La « paix » et la politique de non-agression en Afrique Centrale
Après la chute du mur de Berlin, il est de rigueur d’admettre aujourd’hui que la gestion des contraintes dans le cadre de la guerre froide n’a pas été une tâche aisée. Jusqu’à présent, l’objectif des Grandes Puissances était de garantir leurs propres acquisitions territoriales en termes d’idéologie politique, même au prix de la militarisation des régimes politiques qu’elles soutenaient, et de passer à la confrontation militaire, là où cela était possible, à travers les guerres civiles et les guerres de libération.
Dans ce contexte difficile, qui a coûté un nombre important de vies humaines, Juvénal Habyarimana a fait un choix qui n’a pas toujours été bien accueilli à l’étranger : celui d’une faible militarisation de son pays. Comme indiqué précédemment dans la section consacrée à la politique étrangère, l’objectif principal du Rwanda sous la présidence de Juvénal Habyarimana était de favoriser le développement social et économique de son pays.
Outre les contraintes liées à la confrontation entre les blocs idéologiques, il devait faire face à d’autres défis.

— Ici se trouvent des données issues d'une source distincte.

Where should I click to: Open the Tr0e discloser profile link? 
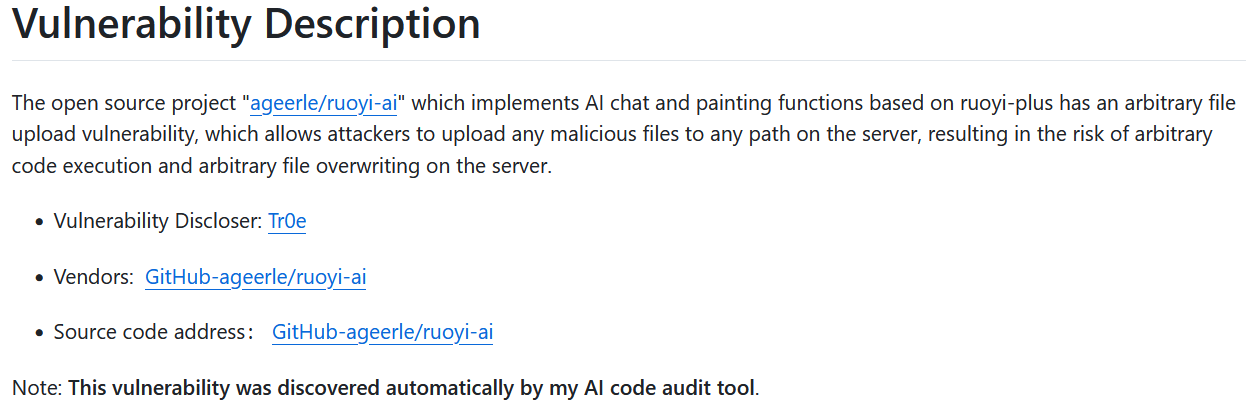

Le Rwanda, enclavé et en quête d’énergie pour garantir son développement économique, devait entretenir de bonnes relations avec ses voisins. En résumé, Juvénal Habyarimana a doté le Rwanda d’une armée au service du pays, suspendant l’application de la peine de mort.
Voici quelques décisions stratégiques de Juvénal Habyarimana dans le domaine militaire qui ont eu des effets positifs sur le développement économique :
- Le faible nombre de militaires par rapport à la population totale (en 1990, sur une population de 6 500 000 habitants, l’effectif militaire atteignait près de 6 000 hommes) ;
- Les militaires résidaient dans les casernes et non parmi la population, comme c’était le cas dans la plupart des pays africains de l’époque ;
- Les militaires participaient aux travaux communautaires de développement, notamment dans le domaine des infrastructures, ce qui a permis d’économiser des sommes considérables sur les financements destinés à la réalisation des infrastructures publiques.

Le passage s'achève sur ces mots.